A la madre de Frits no le gustaba el señor Dussel. Aunque no le llamaba así, claro. No tenía ni idea de cómo se llamaba y jamás se le ocurriría ir a hablar con aquel pordiosero.
–Frederick, deja de mirar al viejo ese del barco, y no se te ocurra acercarte por allí, ¿eh? –ordenaba, y Frits se separaba de la ventana y se ponía a leer un libro gordo para aprender alemán.
Erika era la mejor madre del mundo. Frits se lo decía con esas mismas palabras a cualquiera que le preguntase. Y a veces lo decía también aunque no le preguntasen.

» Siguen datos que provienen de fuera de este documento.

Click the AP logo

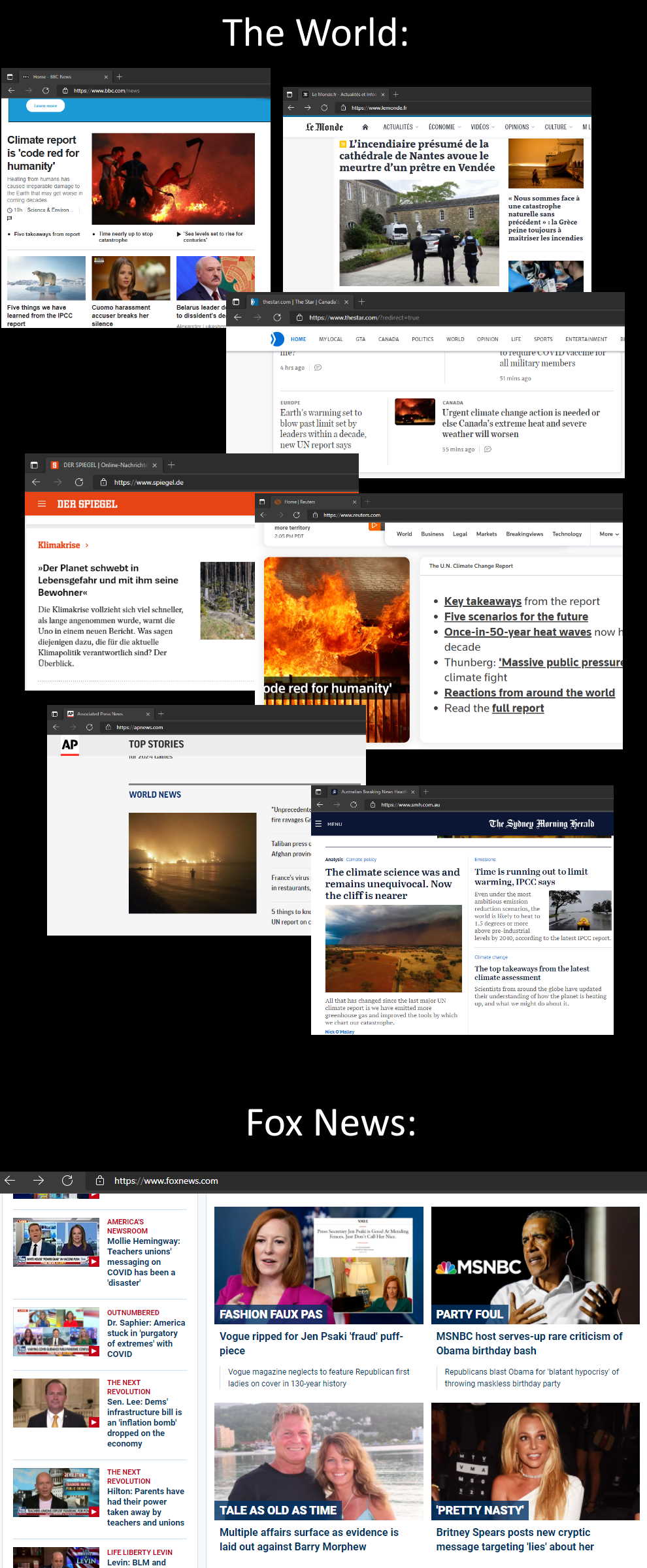click(70, 745)
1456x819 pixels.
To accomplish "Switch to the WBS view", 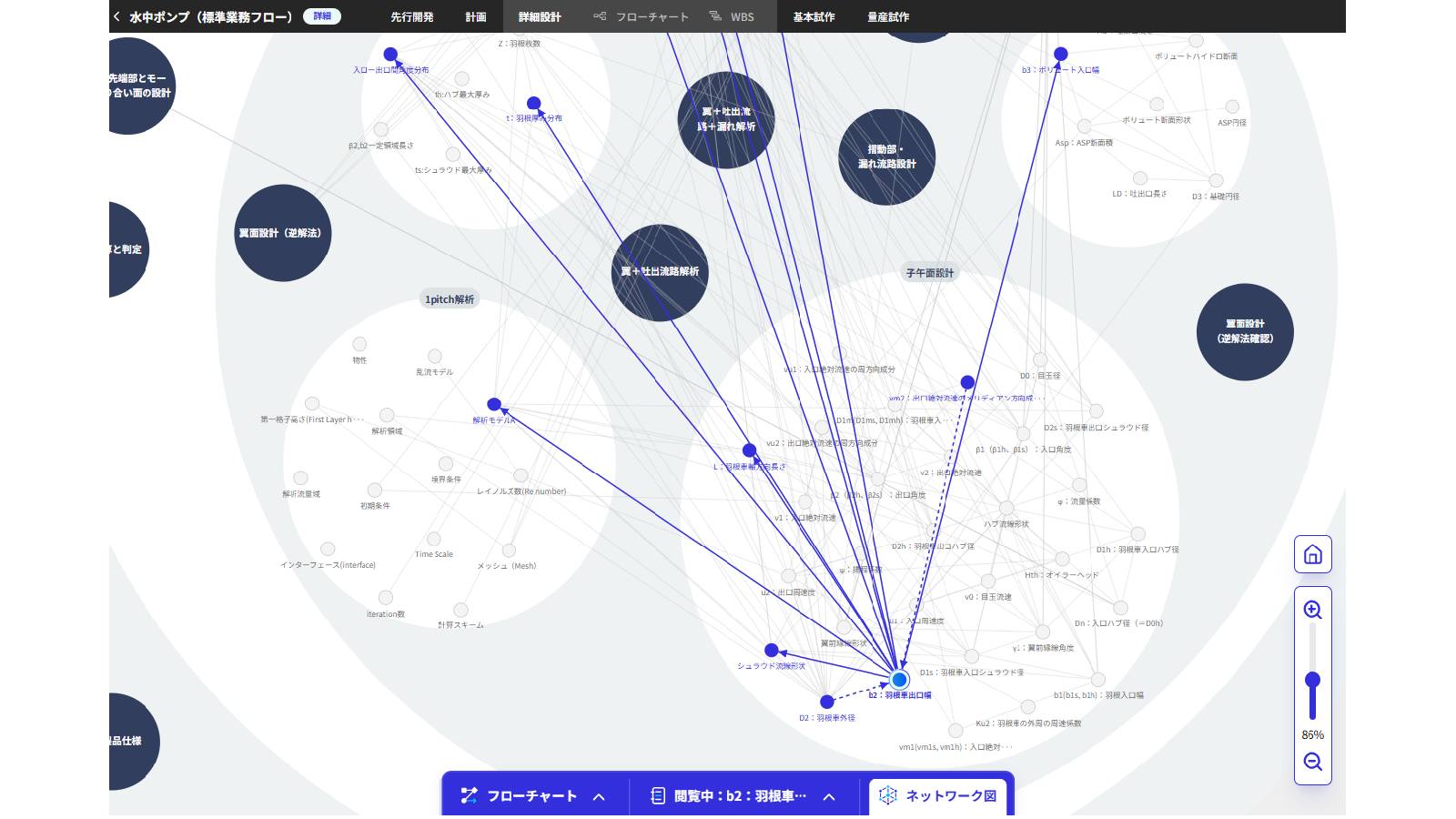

En ocasiones estaba demasiado pendiente de él y se ponía un poco pesada, pero Frederick sabía que era por lo de la pierna: a Erika le aterraba pensar que su hijo pudiera sufrir otra desgracia.
La ventana de la habitación de Frits daba directamente al canal, justo al otro lado de donde estaba amarrada la barca del señor Dussel. Frits se pasaba horas mirando hacia allí. Se alegraba cuando el hombre conseguía sacar del agua algún pez porque, entonces, al señor Dussel se le iluminaba la cara, se metía en la barca, encendía un hornillo, colocaba una sartén y lo cocinaba. Después salía a cubierta, se atusaba la barba y el bigote y esperaba a la señora Dussel con una sonrisa de satisfacción enorme.
Si la pesca era abundante, Jaap dejaba algunos peces al pie de la torre de la iglesia, para las cigüeñas. Las cigüeñas eran especiales. Por lo que sabía, muchas parejas permanecían unidas de por vida, incluso aunque atravesaran años difíciles en los que perdían a sus polluelos o la comida era escasa. Y siempre se mantenían en pie, firmes en su nido, aunque las tormentas cayeran a plomo sobre ellas. Algunas veces, cuando las cosas venían muy mal, verlas allí arriba le animaba a seguir y volvía a echar la caña con la esperanza de poder encender el hornillo y esperar a su mujer con una sonrisa.
La señora Dussel se llamaba Antje. Esta vez fue el señor Dussel quien se lo dijo a Frits.
–Frits, voy a presentarte a mi mujer. Ven, querida. Frits, esta es mi mujer, la señora Dussel –anunció, remarcando lo de señora y guiñándole un ojo al niño.
Antje levantó las cejas, sorprendida. Jamás la habían llamado señora Dussel.
–¿Señora Dussel? –repitió.
–Claro, querida. Eres la esposa del señor Dussel. ¿A que sí, Frits?
Y Frits asintió con la cabeza, convencido, con lo que desde aquel día los mendigos de la barca del secreto pasaron a llamarse señor y señora Dussel.